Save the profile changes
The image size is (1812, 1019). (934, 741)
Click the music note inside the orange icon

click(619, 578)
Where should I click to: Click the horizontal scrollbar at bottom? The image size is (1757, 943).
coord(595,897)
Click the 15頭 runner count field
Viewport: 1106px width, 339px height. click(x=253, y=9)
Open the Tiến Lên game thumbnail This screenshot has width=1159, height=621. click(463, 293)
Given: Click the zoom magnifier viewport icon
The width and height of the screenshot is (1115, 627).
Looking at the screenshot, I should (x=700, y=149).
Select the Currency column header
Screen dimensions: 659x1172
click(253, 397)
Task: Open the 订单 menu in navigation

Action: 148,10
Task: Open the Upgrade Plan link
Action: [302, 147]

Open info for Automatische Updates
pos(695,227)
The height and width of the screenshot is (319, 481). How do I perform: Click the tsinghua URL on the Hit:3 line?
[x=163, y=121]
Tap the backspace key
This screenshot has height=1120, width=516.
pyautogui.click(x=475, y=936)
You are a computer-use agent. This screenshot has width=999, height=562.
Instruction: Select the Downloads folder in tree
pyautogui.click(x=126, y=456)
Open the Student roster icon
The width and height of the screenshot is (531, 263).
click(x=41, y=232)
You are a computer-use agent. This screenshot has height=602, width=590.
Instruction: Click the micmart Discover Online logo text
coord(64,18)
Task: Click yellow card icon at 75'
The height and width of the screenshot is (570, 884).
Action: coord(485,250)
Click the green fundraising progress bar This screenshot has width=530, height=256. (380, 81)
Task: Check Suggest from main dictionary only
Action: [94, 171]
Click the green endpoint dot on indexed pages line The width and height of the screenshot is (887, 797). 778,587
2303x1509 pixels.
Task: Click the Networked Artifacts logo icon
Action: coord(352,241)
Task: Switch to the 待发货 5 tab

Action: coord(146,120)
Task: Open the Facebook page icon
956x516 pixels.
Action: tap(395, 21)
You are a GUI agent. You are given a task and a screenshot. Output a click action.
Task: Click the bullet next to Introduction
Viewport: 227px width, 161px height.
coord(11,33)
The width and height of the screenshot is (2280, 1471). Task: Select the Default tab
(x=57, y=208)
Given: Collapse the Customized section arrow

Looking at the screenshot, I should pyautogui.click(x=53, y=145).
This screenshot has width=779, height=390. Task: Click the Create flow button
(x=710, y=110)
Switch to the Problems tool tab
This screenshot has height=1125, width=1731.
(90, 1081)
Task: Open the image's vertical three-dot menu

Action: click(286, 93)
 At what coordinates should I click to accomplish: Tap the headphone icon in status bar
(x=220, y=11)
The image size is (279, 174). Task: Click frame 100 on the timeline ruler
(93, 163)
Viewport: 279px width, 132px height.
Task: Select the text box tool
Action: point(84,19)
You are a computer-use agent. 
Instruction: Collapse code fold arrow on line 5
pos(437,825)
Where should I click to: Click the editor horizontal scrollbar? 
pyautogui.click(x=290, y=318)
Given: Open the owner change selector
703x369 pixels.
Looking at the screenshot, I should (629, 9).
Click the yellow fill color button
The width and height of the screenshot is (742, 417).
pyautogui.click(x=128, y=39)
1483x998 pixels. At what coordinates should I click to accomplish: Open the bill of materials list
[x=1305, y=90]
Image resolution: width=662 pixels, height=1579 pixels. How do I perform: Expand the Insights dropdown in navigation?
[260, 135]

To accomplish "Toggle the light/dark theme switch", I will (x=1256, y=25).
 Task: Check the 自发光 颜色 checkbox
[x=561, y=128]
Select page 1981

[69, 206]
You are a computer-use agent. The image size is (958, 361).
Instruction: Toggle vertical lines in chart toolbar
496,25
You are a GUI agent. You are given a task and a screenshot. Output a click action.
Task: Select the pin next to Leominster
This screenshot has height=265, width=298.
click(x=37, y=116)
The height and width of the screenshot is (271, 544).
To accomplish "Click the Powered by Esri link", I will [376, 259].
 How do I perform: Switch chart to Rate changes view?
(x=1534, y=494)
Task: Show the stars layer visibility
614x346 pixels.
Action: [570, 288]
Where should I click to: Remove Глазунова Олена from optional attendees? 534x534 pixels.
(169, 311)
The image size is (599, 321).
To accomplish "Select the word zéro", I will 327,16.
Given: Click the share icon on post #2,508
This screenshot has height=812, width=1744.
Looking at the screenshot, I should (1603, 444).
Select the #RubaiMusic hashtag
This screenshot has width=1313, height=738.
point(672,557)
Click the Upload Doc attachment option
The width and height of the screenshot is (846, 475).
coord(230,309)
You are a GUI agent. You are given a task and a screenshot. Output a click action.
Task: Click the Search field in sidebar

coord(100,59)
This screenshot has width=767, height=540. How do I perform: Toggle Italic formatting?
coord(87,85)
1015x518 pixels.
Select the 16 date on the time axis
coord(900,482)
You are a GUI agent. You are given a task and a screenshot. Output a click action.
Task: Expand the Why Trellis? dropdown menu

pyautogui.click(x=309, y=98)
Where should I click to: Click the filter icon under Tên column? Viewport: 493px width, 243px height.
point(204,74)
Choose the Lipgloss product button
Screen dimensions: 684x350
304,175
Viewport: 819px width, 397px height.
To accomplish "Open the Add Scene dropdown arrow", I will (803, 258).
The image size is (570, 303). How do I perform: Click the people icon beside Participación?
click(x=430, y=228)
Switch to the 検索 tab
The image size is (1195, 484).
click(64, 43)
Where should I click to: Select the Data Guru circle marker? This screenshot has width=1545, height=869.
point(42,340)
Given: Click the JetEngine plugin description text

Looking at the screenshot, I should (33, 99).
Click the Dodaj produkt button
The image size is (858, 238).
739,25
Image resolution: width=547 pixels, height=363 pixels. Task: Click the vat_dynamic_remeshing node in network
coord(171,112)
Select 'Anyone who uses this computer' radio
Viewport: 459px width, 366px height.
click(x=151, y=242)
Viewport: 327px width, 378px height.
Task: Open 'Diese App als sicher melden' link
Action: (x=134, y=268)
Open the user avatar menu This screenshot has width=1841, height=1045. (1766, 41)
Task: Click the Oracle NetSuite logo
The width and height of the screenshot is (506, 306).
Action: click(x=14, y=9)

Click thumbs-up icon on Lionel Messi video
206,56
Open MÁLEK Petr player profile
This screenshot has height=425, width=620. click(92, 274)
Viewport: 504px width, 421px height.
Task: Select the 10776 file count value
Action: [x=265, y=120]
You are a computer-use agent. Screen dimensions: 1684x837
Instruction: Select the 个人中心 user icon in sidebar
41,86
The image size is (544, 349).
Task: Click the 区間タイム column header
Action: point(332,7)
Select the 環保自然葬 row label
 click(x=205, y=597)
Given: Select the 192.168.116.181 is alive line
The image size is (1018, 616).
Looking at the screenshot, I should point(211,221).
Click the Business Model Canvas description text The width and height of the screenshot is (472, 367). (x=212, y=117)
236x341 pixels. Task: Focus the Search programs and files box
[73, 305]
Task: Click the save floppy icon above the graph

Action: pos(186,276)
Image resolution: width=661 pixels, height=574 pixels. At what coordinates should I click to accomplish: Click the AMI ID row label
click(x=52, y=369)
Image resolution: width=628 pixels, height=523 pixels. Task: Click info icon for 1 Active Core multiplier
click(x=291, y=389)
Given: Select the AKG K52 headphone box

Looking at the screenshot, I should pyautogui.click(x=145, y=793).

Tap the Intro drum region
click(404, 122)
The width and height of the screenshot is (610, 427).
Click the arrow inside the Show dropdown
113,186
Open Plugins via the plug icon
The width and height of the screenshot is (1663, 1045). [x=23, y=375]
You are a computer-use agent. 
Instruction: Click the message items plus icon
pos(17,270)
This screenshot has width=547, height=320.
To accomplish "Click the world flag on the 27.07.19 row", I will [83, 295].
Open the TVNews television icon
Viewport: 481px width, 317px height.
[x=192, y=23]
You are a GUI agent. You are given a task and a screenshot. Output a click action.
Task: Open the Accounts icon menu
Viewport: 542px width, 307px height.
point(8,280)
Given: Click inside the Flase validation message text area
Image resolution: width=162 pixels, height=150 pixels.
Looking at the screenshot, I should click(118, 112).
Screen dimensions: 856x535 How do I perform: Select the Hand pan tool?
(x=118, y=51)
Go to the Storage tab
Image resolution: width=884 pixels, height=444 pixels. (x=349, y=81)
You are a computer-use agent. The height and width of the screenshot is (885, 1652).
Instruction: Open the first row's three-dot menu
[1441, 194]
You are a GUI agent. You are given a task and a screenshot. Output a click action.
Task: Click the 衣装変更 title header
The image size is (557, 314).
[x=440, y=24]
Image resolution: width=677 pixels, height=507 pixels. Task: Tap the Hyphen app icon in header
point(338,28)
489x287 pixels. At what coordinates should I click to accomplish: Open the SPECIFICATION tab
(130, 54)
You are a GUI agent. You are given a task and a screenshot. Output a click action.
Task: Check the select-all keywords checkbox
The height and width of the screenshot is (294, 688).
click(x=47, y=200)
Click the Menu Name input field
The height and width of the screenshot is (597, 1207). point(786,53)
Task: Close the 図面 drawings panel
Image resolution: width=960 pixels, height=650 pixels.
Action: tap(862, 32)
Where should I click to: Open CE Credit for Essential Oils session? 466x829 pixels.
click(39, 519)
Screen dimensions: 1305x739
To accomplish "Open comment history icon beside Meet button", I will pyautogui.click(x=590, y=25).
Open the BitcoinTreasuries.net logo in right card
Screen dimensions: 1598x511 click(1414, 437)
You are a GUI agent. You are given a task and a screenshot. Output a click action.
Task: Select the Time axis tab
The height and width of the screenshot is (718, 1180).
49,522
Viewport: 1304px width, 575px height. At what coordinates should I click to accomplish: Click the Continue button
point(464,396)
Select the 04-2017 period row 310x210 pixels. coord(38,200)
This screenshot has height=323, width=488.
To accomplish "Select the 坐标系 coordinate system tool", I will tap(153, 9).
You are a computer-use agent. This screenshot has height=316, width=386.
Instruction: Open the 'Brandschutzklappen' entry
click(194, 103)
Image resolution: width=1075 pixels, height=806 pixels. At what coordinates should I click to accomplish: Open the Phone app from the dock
• • •
[What is needed] Rewrite the records, starting with the line that contains "Open the Tiến" and going on through the line that contains "click(x=41, y=232)", with "Downloads folder" changed to "Documents folder" and everything else left unchanged. Give only those lines.

[Answer for this exercise]
Open the Tiến Lên game thumbnail This screenshot has width=1159, height=621. click(463, 293)
Given: Click the zoom magnifier viewport icon
The width and height of the screenshot is (1115, 627).
Looking at the screenshot, I should (x=700, y=149).
Select the Currency column header
Screen dimensions: 659x1172
click(253, 397)
Task: Open the 订单 menu in navigation

Action: 148,10
Task: Open the Upgrade Plan link
Action: [302, 147]

Open info for Automatische Updates
pos(695,227)
The height and width of the screenshot is (319, 481). How do I perform: Click the tsinghua URL on the Hit:3 line?
[x=163, y=121]
Tap the backspace key
This screenshot has height=1120, width=516.
pyautogui.click(x=475, y=936)
You are a computer-use agent. This screenshot has width=999, height=562.
Instruction: Select the Documents folder in tree
pyautogui.click(x=126, y=456)
Open the Student roster icon
The width and height of the screenshot is (531, 263).
click(x=41, y=232)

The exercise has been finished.